# Spokes: DT Swiss vs. Wheelsmith



## John Nelson (Mar 10, 2006)

Are they both good spokes?


----------



## ergott (Feb 26, 2006)

Yes.

-Eric


----------



## toonraid (Sep 19, 2006)

Interesting article.

http://www.peterwhitecycles.com/Wheels.asp


----------



## John Nelson (Mar 10, 2006)

Yes, interesting article indeed.

Thanks to you both.


----------



## mtnbikej (Jul 28, 2005)

toonraid said:


> Interesting article.
> 
> http://www.peterwhitecycles.com/Wheels.asp



Sounds like a grouchy old man who does not want to change his ways. "Well, I have been doing this for XXX nubmer of years and I ain't gonna change."

_I used to build wheels with DT spokes. Now I use Wheelsmith spokes. A few years ago DT began a program for bike shops where they teach mechanics how to build wheels DT's way. On DT's web site they claim that DT Certification "separates the experts from the amateurs". Well, guess what; I'm not DT Certified. Why not? Well, I guess I don't care for the attitude. If being certified means signing on to the idea that I'm some kind of "expert" and everyone else is an amateur, I'll pass. There were lots of expert wheelbuilders around before DT began their certification program. I suppose DT thinks I'm an amateur. But then, DT doesn't guarantee that your wheels will never break a spoke. I do. So which would you prefer, a plaque on my wall, or a lifetime guarantee?

Some people prefer Wheelsmith over DT, and some others prefer DT over Wheelsmith. I used to be in the DT camp. But in the year 2000, DT changed their spoke specifications which prompted me to look into other sources for spokes. After looking carefully at several other brands of spokes, I decided that Wheelsmith was making top quality spokes, and that I could offer my lifetime guarantee on wheels I build with Wheelsmith spokes as well. I now like the Wheelsmith spokes so much, I see no reason to order more DT spokes. _



Plus, he guarentees the spokes, not the hub or wheel. HE says he will replace for free any spoke that breaks, while you wait........"IF" you are local to him. How many people are going to ship thier wheels back to the East Coast to have 1 spoke replaced. Plus...if he is building the number of wheels that he seems to hint towards, he is buying spokes in bulk and is only out $.50-.90 for each spoke he has to warranty.

== TASK DESCRIPTION ==
In the spoke forum thread, in what year did DT change its spoke specifications?

== DATA EXTRACT ==

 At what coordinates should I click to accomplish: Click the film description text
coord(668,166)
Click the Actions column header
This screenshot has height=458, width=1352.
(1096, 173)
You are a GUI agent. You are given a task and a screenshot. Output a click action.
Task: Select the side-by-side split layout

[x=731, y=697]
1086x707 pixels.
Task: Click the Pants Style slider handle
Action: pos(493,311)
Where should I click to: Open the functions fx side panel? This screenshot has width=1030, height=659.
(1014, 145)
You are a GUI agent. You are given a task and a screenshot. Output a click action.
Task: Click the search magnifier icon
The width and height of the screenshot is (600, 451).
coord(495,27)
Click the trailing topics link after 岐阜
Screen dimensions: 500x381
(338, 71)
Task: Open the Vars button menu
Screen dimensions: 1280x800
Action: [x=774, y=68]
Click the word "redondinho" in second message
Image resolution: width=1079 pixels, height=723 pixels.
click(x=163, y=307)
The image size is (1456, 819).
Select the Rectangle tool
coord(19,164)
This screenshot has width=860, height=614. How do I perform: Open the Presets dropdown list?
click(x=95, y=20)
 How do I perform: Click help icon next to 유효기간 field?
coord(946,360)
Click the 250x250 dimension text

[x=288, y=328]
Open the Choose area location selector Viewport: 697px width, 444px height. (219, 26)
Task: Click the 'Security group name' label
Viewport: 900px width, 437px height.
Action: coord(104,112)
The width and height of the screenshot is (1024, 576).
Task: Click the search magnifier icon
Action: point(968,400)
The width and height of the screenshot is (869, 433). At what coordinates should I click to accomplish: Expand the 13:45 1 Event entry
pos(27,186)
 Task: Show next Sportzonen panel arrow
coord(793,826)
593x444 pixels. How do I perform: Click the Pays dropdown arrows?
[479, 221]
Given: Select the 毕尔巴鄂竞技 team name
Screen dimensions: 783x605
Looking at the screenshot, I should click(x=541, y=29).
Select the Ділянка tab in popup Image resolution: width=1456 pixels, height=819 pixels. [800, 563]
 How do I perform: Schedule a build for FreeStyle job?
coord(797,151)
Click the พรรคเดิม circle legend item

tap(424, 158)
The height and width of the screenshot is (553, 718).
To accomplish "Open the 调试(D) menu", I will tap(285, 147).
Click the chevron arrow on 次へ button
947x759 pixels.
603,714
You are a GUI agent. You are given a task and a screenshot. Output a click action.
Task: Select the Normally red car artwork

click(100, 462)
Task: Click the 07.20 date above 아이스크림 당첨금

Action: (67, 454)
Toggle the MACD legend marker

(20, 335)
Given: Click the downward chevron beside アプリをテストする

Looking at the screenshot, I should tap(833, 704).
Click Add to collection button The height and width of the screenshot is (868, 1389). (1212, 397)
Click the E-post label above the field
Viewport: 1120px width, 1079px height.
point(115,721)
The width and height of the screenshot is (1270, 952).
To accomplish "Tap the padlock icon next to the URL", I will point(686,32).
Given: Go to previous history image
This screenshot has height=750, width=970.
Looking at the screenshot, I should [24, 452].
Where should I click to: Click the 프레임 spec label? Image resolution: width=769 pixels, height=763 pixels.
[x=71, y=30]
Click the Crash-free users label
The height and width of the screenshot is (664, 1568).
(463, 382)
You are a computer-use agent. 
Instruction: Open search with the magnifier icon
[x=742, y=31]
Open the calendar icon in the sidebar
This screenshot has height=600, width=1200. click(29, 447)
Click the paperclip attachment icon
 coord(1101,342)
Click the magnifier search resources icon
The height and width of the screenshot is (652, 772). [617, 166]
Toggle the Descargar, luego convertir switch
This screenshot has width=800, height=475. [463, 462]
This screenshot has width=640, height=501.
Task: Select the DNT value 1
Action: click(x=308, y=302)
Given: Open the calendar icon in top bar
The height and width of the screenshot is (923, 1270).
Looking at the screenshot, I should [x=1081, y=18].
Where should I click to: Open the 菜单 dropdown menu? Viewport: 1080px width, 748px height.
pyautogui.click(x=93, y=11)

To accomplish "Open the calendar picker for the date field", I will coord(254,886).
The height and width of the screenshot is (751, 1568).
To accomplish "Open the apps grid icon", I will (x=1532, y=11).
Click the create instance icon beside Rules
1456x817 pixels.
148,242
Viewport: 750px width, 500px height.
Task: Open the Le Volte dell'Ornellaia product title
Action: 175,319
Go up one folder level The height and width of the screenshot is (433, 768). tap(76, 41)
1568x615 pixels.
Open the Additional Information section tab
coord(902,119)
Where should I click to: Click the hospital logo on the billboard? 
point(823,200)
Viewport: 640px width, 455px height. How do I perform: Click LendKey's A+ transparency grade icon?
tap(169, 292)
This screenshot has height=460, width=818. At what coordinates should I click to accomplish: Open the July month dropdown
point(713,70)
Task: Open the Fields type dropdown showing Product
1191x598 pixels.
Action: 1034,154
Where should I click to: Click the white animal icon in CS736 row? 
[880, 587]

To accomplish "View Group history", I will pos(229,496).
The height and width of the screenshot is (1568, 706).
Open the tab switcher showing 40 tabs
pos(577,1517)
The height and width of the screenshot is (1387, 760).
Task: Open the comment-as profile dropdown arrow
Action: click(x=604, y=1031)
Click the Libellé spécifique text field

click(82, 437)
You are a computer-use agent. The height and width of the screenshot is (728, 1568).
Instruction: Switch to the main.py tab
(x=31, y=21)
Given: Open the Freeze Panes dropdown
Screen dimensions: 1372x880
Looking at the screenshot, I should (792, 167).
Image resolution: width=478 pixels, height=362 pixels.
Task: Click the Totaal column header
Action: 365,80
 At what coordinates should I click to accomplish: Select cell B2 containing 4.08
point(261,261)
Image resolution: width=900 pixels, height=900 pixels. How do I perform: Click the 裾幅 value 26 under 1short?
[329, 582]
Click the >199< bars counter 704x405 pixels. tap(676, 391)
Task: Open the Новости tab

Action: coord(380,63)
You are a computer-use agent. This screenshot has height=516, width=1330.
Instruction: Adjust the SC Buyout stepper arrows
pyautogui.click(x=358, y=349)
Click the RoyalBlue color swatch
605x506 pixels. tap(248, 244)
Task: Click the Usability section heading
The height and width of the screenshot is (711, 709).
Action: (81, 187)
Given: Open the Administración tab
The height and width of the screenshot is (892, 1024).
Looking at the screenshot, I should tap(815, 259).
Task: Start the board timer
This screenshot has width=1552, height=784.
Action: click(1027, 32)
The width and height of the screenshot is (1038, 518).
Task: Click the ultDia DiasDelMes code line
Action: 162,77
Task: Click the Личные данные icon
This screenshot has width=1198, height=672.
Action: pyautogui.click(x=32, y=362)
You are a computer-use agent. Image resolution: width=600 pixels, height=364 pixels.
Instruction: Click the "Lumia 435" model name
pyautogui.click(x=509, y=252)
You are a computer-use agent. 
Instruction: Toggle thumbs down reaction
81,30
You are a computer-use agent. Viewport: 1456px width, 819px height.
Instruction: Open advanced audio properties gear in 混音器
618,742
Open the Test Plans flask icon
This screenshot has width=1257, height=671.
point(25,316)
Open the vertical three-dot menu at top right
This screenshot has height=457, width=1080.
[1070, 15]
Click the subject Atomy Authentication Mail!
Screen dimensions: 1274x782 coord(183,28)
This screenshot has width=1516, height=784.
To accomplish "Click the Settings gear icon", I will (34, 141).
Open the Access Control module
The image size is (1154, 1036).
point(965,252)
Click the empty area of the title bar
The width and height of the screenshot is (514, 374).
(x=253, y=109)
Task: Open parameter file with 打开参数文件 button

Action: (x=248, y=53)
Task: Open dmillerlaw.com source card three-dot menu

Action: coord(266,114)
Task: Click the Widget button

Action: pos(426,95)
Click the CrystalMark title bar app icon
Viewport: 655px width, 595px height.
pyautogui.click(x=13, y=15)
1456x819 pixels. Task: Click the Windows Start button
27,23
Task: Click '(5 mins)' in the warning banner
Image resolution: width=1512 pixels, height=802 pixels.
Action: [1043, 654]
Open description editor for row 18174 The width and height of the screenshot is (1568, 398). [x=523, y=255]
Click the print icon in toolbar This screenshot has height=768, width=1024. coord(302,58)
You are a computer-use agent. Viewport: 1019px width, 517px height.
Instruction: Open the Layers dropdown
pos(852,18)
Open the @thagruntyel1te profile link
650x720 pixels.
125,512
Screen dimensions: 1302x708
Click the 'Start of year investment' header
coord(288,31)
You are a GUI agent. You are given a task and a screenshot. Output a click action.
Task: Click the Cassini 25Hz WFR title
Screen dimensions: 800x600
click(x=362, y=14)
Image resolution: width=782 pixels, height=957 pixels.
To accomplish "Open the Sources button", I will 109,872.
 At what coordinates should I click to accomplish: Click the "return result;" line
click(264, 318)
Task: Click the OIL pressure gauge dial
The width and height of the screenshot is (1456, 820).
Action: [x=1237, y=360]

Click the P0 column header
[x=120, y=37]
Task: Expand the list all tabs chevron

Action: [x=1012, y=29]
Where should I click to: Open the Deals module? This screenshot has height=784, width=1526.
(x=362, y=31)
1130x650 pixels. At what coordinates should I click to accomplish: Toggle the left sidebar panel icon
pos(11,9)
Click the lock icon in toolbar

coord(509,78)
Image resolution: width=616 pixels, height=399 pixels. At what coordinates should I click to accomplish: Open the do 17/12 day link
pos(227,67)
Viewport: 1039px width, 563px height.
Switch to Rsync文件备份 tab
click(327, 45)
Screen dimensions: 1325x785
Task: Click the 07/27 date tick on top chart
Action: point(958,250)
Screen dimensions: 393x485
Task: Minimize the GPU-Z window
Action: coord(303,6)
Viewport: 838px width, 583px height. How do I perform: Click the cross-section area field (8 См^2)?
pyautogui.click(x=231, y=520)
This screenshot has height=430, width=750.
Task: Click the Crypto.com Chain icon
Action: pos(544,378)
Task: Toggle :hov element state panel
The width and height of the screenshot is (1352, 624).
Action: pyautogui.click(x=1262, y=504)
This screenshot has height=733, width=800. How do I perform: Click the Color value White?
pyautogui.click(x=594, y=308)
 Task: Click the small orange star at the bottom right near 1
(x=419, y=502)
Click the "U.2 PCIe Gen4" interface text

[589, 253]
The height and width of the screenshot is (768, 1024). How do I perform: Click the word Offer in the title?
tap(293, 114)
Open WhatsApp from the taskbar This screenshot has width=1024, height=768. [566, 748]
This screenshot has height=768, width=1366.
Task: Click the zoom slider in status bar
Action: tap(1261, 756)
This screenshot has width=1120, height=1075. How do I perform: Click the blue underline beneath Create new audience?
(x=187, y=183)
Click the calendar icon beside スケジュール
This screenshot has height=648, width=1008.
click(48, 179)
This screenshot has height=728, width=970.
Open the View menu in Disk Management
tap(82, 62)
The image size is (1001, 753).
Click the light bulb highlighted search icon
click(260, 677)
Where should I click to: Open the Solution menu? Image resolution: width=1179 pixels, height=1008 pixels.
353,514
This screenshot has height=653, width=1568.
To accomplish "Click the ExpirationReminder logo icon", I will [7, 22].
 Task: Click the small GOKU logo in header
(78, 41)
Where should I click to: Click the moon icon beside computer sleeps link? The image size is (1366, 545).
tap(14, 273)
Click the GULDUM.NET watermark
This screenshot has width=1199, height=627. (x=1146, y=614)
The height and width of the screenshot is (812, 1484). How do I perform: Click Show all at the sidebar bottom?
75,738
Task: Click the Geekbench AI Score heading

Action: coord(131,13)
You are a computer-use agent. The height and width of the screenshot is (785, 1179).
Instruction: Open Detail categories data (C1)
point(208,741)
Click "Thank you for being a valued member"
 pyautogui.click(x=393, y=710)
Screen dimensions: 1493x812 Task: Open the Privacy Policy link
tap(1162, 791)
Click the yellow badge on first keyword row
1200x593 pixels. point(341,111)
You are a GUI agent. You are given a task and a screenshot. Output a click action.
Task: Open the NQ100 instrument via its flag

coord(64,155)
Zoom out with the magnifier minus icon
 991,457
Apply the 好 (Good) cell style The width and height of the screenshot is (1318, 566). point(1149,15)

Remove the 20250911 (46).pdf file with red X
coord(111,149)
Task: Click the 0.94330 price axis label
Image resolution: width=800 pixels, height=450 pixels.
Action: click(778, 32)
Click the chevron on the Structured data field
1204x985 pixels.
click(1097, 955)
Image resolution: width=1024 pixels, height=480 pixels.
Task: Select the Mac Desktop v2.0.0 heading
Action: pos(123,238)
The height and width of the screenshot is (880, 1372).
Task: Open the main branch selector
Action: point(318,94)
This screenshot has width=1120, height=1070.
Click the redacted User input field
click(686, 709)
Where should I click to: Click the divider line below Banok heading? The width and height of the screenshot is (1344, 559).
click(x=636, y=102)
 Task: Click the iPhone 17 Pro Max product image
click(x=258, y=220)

== WORKED SOLUTION ==
2000